Весь день, в субботу, до вечера Илья действительно бродил по селу, заговаривая с былыми сверстниками и присматриваясь к разным лицам, но почти не узнавая никого. Отыскал двух-трех из бывших своих деревенских приятелей, теперь уже бородатых и заматерелых мужиков, давно женатых и наделенных кучею детей. Походил он опять по саду, побродил возле опустелой после зимы барской винокурни в конце села, оттуда слышалась музыка, скрипки, кларнеты и даже барабан! там обучался оркестр; видел издали Илья выход на громадный хлебный ток, так называемой барщины, толпы работников и работниц с очередной половины села. Под вечер он разыскал место былого двора и хаты отца, куда он, во время оно, забитым и голодным ребенком бегал с господского двора. Он нашел это место на Окнине, на окраине небольшой луговины, у глухого конца села. Окниной она называлась от просветов на земле множества студеных ключей, бивших сквозь траву у скатов того самого косогора, по которому было раскинуто село и где стоял особняком господский двор и сад. Вода здесь была необыкновенно холодна, чиста, вкусна и полезна для растительности. Стаи птиц постоянно роились над бархатною, густою и яркою зеленью луговины, – водились в ней и всякими стонами и криками наполняли здесь свежий воздух. «Эх, батюшка! вот бы где нам гнездо постоянное свить, на старом-то бы месте, а не под барским домом!» – подумал Илья, рассматривая былое свое пепелище, где торчала только груда кирпичей бывшей печки, валялось несколько черепков да росли три-четыре обломанные, а некогда развесистые вербы.
Окнина была сейчас за канавой сада, с той стороны, где в саду начиналась уже дичь и глушь и где росли одни ольхи да лозы, вечно полные стаями крикливых ворон и задорных кобчиков.
Поздно пришел Илья в отцовское помещение. Конторский чай он пропустил и едва захватил самый ужин. К старику Роману приходили опять озабоченные лица за приказом. Видно было, что приказчик строго вел себя с подчиненными. «И где отец этой важности набрался? Каков! Точно судья какой или заседатель!» – думал Илья. Мать скоро легла спать. Роман ушел в комнату, соседнюю с тою, где жил, и долго сидел там один, вздыхая и тихо пощелкивая костяшками счетов. Власик, набегавшись за день, как упал в свой тулупчик у печки, так там и заснул. Скоро заснул и Илья.
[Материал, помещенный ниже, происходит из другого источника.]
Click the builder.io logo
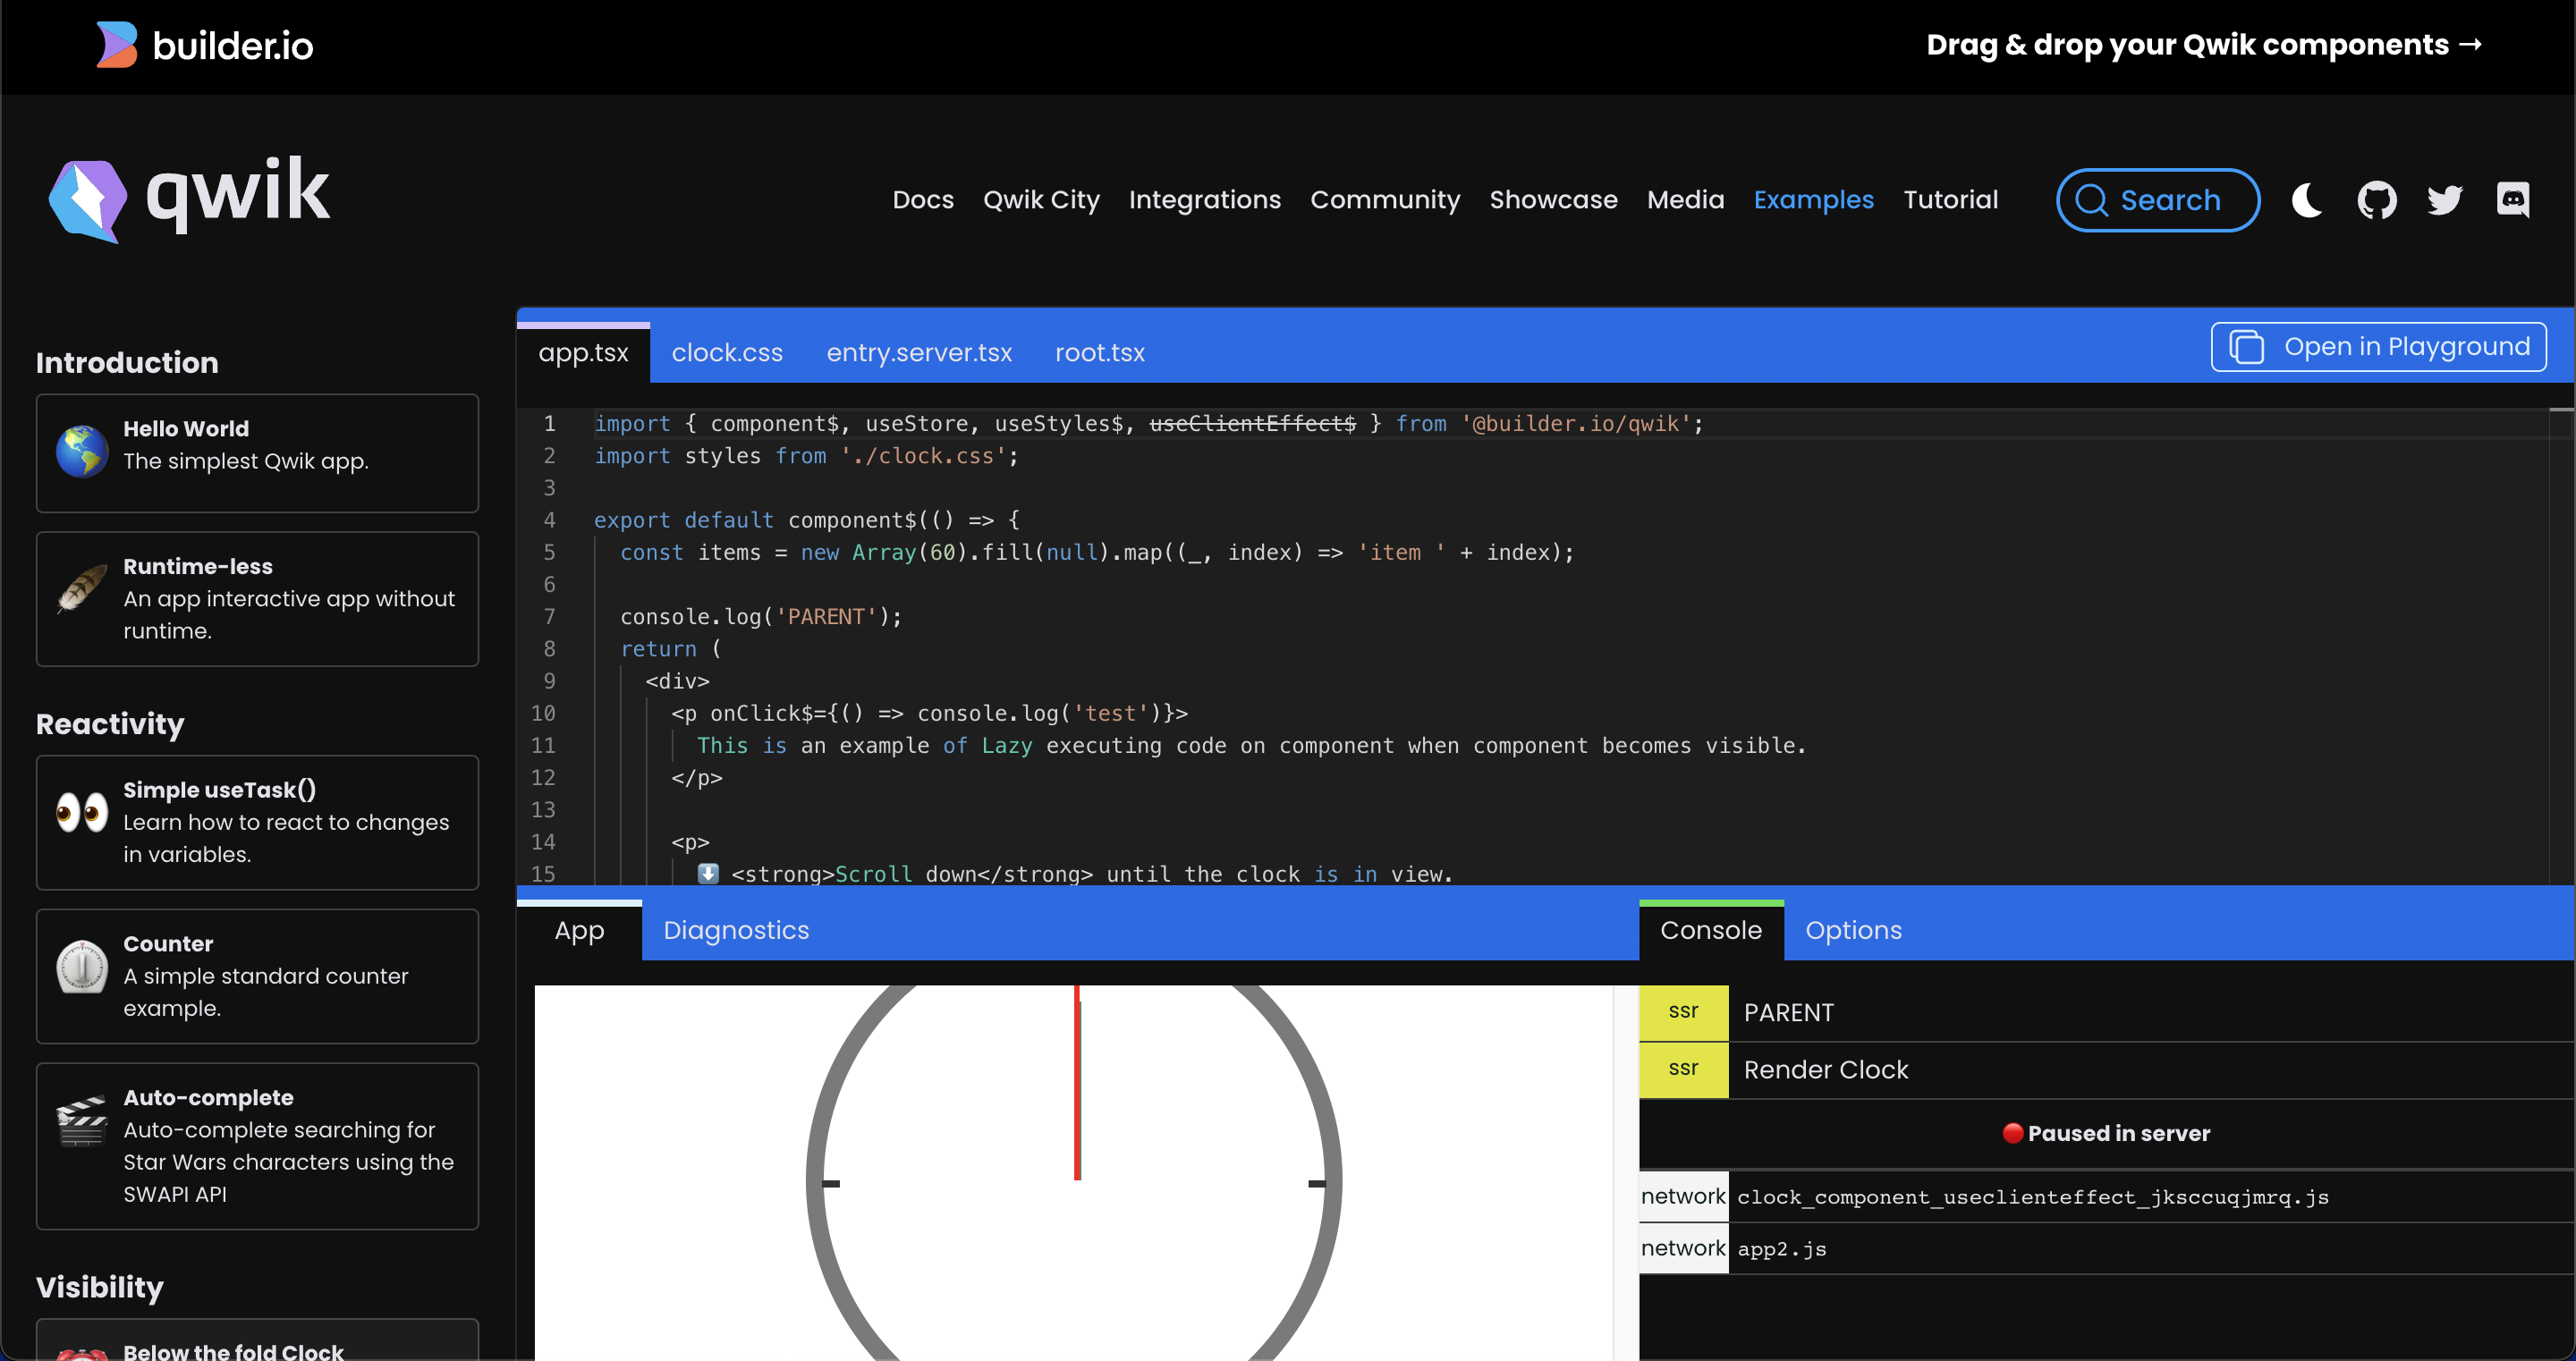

На другой день Илья проснулся рано. Это было воскресенье. Отец ушел в церковь; матери тоже не было. Власик чистил какой-то таз, пыхтел и возился, опять весь взъерошенный, веселый и проворный, как мышонок.
– Дядя Илья! вас там в саду, возле мостка, человек один дожидает! – сказал Власик, шевеля большими сквозными ушами, подмигивая и добродушно посмеиваясь.
– Кто такой?
– Не знаю! – Власик смеялся и оттого, что в конторе было новое лицо, и оттого, что на дворе было светло и его манило самого туда.
Илья умылся, оделся и вышел в сад. В конце кленовой дороги прогуливался худощавый человек в пальто и в картузе, держа одну руку в кармане, а другую – за лацканом. Подойдя к нему, Илья не знал, снимать ли перед ним шапку или нет.
– Илья Романыч? – спросил тот.
– Точно так-с…
– Кирюшка-с! Я первая флейта в тутошнем оркестре-с!.. Вашу руку!.. Я Кирюшка Безуглый. Позвольте мне-с от всего усердия взять вас за руку и поблагодарить-с!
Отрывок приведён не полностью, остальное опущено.